His eyes are a weird mercury color that can stop you in your tracks. I’m not kidding—literally freeze you where you stand. His face is cut and strong. Basically, he’s pretty damn sexy.

  His stare is almost as profound as Eli’s.

  I’m punched in the arm. Without even turning around I know it’s Noah.

  He leans down to me. “Can you feel it?” he asks. Noah has sunkissed brown dreads, and pulls them back in a thick, untamed tail. Crazy silver eyes—much like Gabriel’s—stare down at me.

  “Hell, yeah, I can feel it,” I answer, and I know he’s referring to the same ominous evil blanketing the city that I had detected earlier.

  “Let’s all go inside,” Jake says, nodding toward the red doors. “We can get better acquainted with each other,” he says, his eyes aimed directly on me, “and with what’s out there.” With a quick glance to the sky, he jogs up the steps. I wonder what he’s thinking. With Jake, you never know.

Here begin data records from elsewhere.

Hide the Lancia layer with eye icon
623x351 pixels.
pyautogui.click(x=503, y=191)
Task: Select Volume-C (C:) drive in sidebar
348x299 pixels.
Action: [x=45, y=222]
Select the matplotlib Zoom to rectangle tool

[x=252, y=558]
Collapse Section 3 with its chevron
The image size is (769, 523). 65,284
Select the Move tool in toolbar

  We all give one another an inquisitive look, then grab our bags from the trunks and move toward the Crescent building that will, for now, be our new home base. WUP headquarters.

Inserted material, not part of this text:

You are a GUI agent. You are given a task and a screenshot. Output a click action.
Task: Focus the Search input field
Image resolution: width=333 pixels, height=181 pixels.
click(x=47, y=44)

  The silver blades in my duffel bag, along with the very special potions concocted by Preacher and Estelle, my surrogate root doctor grandparents, rest as heavily on my shoulder as the solid weight of death I feel hanging in the air around me.

  * * *

  Inside the Crescent it’s old, dark, and chilly despite the fire snapping in the fireplace. The air smells of charred wood and musty earth. Dim yellow light spills from several tarnished sconces embedded in the stone walls. They cast a hazy luminescence onto the wood-plank floors, and I notice my shadow stretches peculiarly when I move. Like my arms and legs are twice as long and my head distorted. Weird.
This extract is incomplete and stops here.